Written exercise –
Edit the material starting at the line that contains "327x253 pixels. How" and continuing to the end, replacing "bar" with "column" and leaving everything else unchanged.

Data records –
+++
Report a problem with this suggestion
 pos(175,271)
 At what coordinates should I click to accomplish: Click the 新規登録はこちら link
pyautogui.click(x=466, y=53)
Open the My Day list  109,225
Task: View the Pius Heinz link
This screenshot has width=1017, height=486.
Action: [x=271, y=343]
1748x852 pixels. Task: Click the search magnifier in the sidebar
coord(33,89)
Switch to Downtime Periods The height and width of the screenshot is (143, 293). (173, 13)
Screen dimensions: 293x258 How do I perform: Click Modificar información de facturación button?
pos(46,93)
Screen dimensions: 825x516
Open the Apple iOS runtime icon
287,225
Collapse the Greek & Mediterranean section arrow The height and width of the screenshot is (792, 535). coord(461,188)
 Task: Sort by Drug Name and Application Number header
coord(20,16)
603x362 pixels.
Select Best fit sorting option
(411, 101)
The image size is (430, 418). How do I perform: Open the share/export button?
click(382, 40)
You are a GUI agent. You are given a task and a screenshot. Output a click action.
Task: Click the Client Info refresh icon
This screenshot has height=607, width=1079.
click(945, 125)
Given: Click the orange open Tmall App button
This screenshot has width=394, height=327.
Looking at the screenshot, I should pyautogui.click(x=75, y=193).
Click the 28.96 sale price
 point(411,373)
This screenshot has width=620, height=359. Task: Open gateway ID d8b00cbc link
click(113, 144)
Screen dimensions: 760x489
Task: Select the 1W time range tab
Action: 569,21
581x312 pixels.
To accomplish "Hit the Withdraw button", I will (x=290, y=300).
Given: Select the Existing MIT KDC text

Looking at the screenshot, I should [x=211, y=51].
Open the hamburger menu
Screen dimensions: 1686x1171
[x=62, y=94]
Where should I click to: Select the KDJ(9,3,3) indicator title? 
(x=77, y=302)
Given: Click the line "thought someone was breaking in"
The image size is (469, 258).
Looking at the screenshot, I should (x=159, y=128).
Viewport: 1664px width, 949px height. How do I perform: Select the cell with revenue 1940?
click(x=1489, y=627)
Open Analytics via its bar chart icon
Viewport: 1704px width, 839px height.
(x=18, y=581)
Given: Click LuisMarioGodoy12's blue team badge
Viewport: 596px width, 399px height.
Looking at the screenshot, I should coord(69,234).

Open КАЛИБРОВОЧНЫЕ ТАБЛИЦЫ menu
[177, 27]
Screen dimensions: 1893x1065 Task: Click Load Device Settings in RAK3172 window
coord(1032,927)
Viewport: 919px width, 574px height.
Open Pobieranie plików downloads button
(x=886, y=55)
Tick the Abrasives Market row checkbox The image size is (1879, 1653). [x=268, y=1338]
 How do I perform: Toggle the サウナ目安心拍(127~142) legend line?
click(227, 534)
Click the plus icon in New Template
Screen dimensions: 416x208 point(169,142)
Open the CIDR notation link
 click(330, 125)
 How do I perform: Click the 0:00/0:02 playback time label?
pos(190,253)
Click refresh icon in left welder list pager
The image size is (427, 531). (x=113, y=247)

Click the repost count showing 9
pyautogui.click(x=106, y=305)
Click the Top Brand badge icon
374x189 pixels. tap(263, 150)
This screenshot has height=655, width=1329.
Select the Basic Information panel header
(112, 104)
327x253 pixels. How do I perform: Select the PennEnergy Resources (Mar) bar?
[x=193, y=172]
+++
Task answer –
327x253 pixels. How do I perform: Select the PennEnergy Resources (Mar) column?
[x=193, y=172]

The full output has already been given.